Есть определенный тип людей, которым почти физически больно с кем‑либо выяснять отношения. Такова их природа. Не выносят криков и ярких выражений эмоций. Мой отец в этом мире, кажется, был как раз из таких.
– Что прикажешь нам думать после того, что случилось на кладбище? После того, как Андрей… – голос отца сорвался. – А когда мы узнали о трагедии на Смотре в Аудиториуме… Ты представляешь, что здесь творилось? Бабушка опять слегла с сердцем, Оля распереживалась и выплакала все слезы. Мы даже приехали в усадьбу Штоффов, чтобы увидеться с тобой, но выяснили, что в тот момент все вы были в городе… Слава богу, обошлось. Но, милостивый боже, Михаил! Нельзя вот так пропадать, а потом появляться дома как ни в чем ни бывало!
Он отчитывал меня как нашкодившего гимназиста, и в этот момент я с удивлением осознал две вещи.
Первая – что моей семье, оказывается, было на меня не настолько уж и наплевать. Это хорошие новости. Ибо я всерьез предполагал, что с тех пор, как меня сдали на руки Корфу и, по сути, сделали заложником тайного советника, семья не станет привязываться и лить по мне слезы. Да, я был им полезен. Да, на меня была возложена миссия. Но я мог легко все это провалить, поэтому не ожидал никакой привязанности.
А оно вот как вышло. Это странно. Ведь я был для них чужаком. Призванным духом, способным выполнить задачу укрепить Род. И хотя я отчаянно хотел иметь семью – нормальную, настоящую – я быстро понял, что сперва придется заняться другими вещами. Вить гнездо будем потом. Сначала – освободиться от Корфа.
Второе озарение – что я и сам, в общем‑то, был тем еще сухарем.
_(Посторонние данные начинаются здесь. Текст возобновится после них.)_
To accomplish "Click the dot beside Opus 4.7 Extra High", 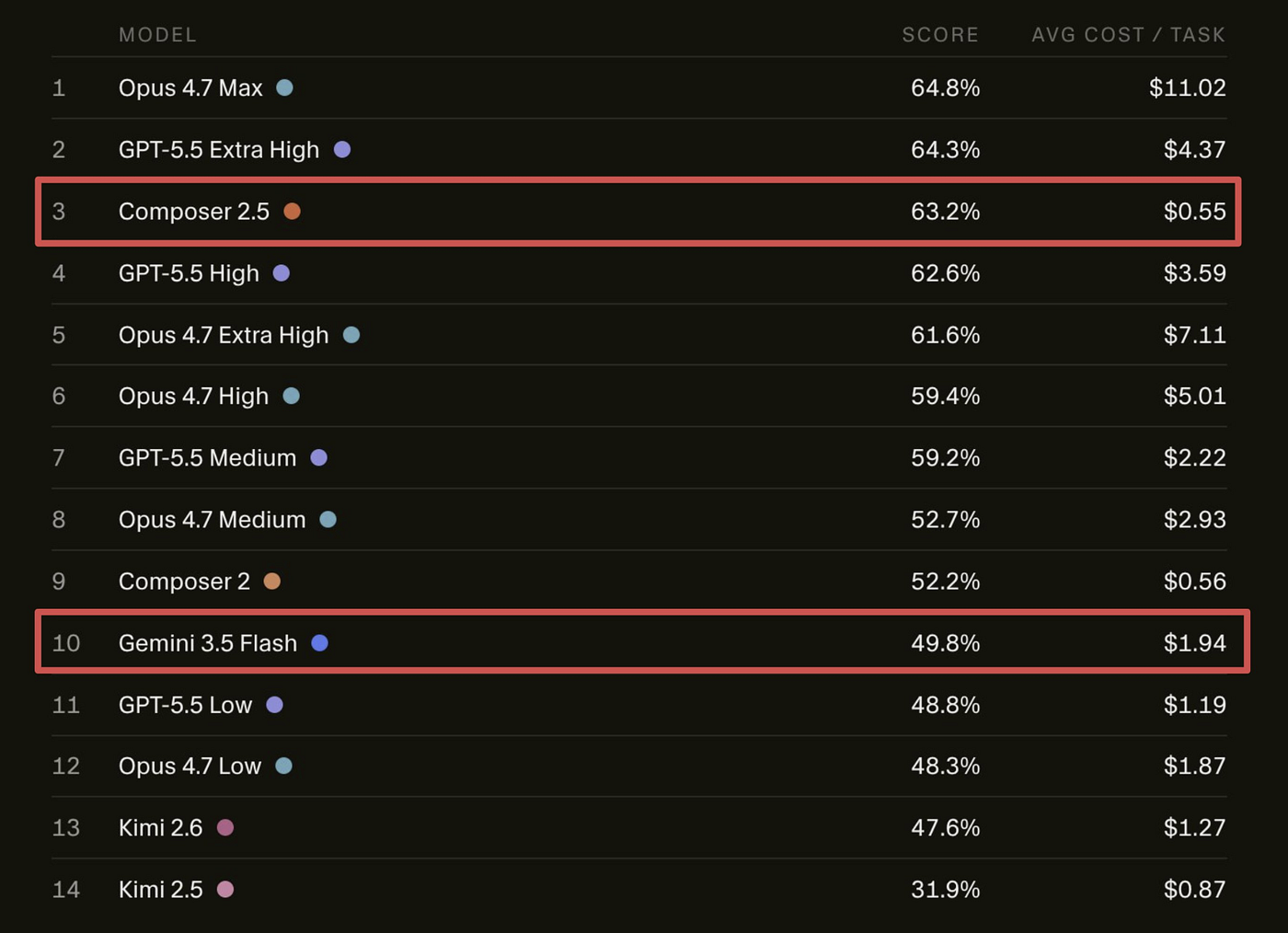I will [x=351, y=335].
Ни разу не додумался отправить в Ириновку письмо или попросить кого‑нибудь из слуг позвонить. А ведь мне тоже было о чем беспокоиться. Оля – моя Оленька – замкнулась в себе, отец болезненно переживал чехарду с наследниками, а наше финансовое положение стремительно ухудшалось – я ведь читал в газетах сводки о сделках. Соколовы продали большой земельный участок под Рахьей, которым пользовались больше сотни лет. И ведь явно неспроста отец так решил. Род бедствовал. Пусть вида отец не показывал, но сейчас, считав его настоящие эмоции, я ощутил себя козлом.
Есть у меня дурацкая особенность – еще в старом мире я настолько привык к тому, что близкие так или иначе от меня уходили, что даже сейчас, имея возможность все переиграть, все равно действовал по привычному сценарию. Разве что Ирка и Матильда ворвались в мою жизнь и остались в сердце.
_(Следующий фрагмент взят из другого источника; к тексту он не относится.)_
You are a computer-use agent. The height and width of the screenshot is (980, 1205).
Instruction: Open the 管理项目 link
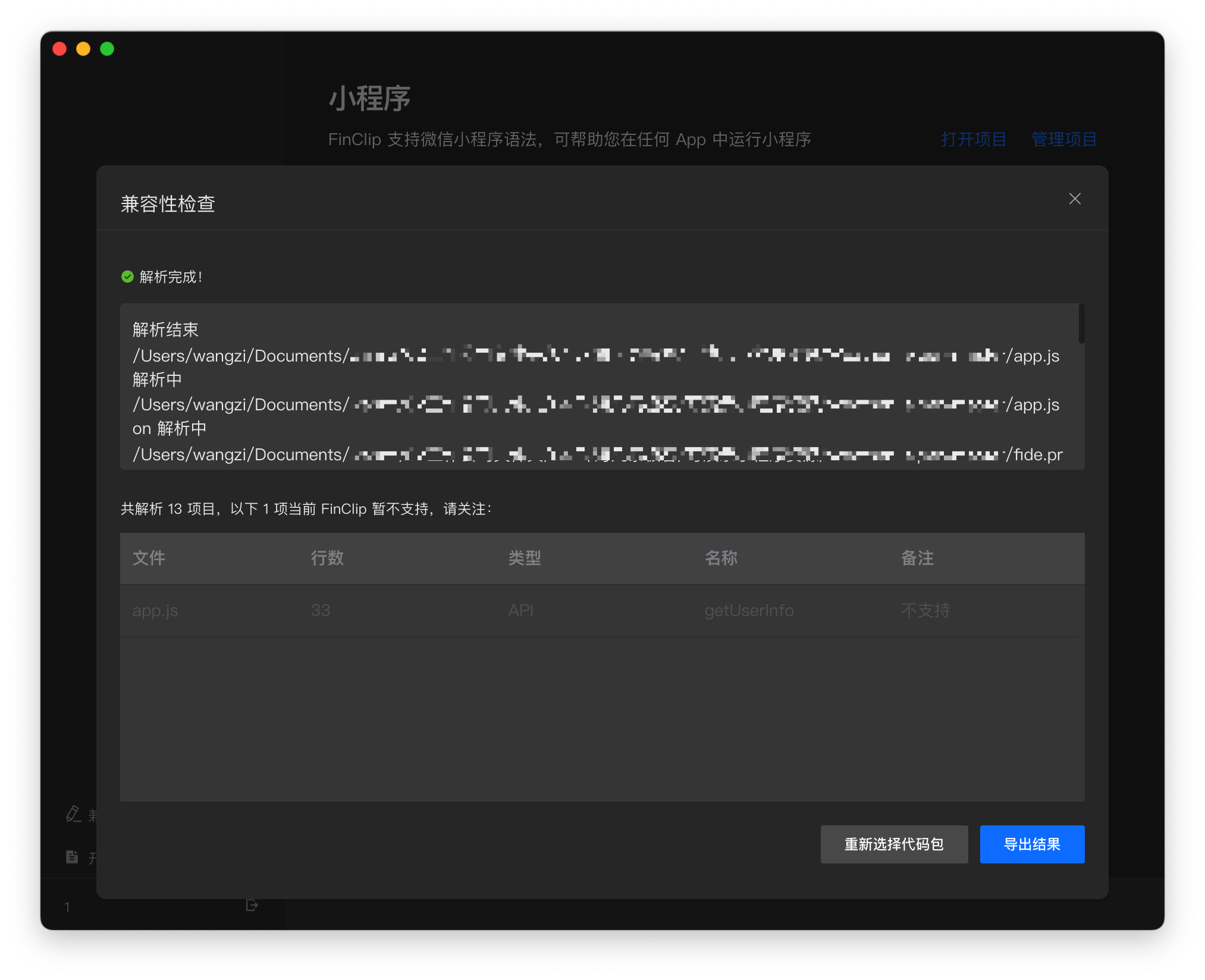(x=1064, y=139)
А семья… Слишком быстро нас разлучили, чтобы я успел к ним привязаться. И хотел этого, и вспоминал о них, но… Не успел до конца осознать, что отныне я и правда был не один. Действовал, как наследник. Старался думать, как наследник. А сам так и не уверовал в то, что я и правда был наследником.
– Прошу прощения, отец, – склонил голову я. – Я повел себя неправильно. Следовало связываться с вами почаще. Но почти каждая минута была расписана, да я и не подумал, что вы до такой степени распереживались. И, кроме того, ты мог воспользоваться ментальной связью, чтоб достучаться до меня.
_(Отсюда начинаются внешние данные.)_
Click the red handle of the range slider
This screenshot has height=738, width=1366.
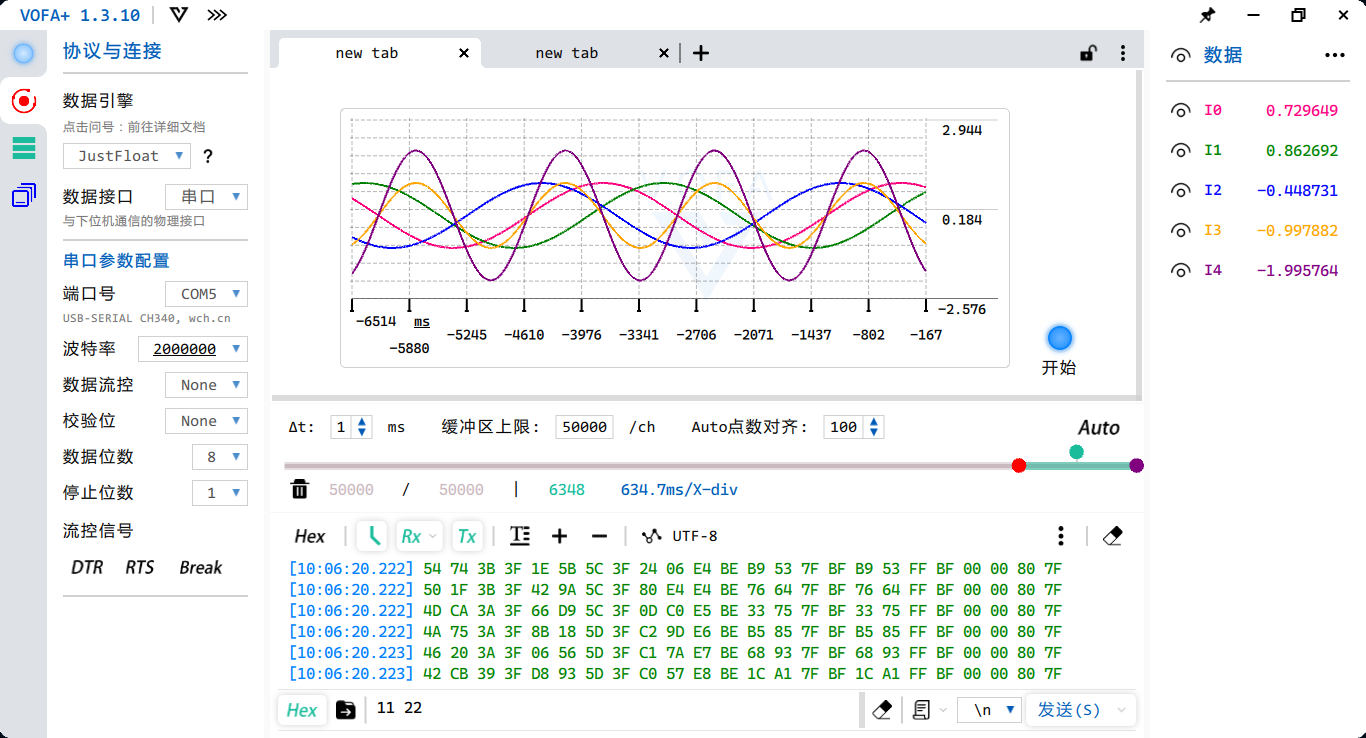(1019, 465)
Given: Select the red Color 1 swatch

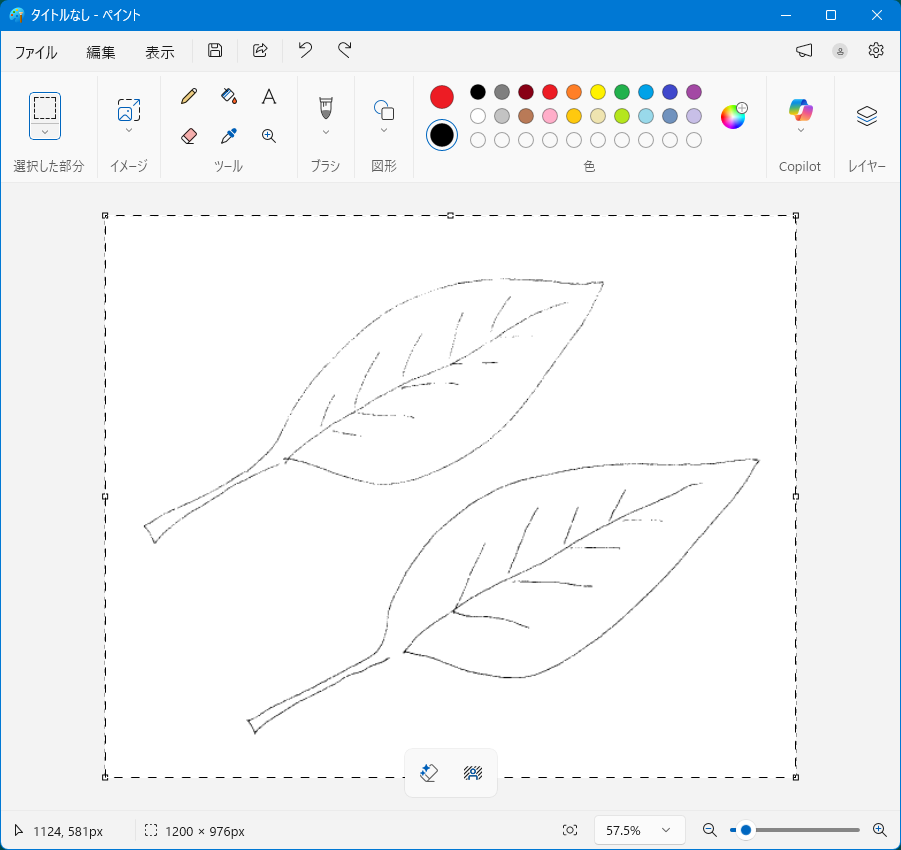Looking at the screenshot, I should 442,97.
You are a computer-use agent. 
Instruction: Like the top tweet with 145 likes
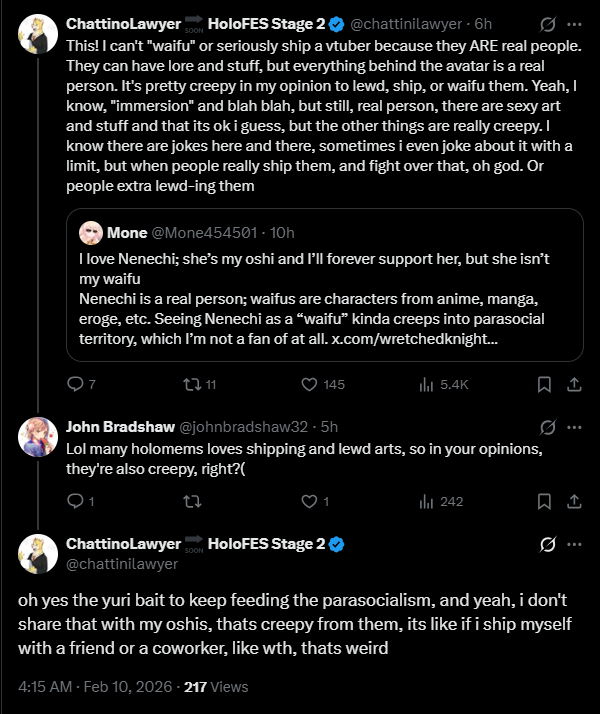point(310,385)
Патриарх окончательно перестал на меня злиться – я чувствовал, как выровнялся его эмоциональный фон. Отец с сожалением качнул головой.
– Не могу. Еще восстанавливаюсь после случившегося на кладбище. У меня малый ранг, и я и на четверть так не силен, как ты, Михаил. Род не делится со мной силой, и мне приходится пользоваться теми скудными остатками, что остались после Осколка. Да и то почти все ушло на то, чтобы поддерживать состояние твоей бабушки.
– Значит, ей не лучше? – нахмурился я.
– То лучше, то хуже. Она все же пожилой человек. Старость беспощадна.
Это было скверно. Бабушка знала очень многое из того, что могло мне пригодиться. И хотя можно было бы вытащить сведения из родового источника, но общаться с живым человеком было проще. И приятнее, чего уж таить.
– Теперь объясни, зачем ты привез сюда девицу Штоффов, – потребовал отец. – Не поверю, что вы просто решили заехать к нам по пути с прогулки.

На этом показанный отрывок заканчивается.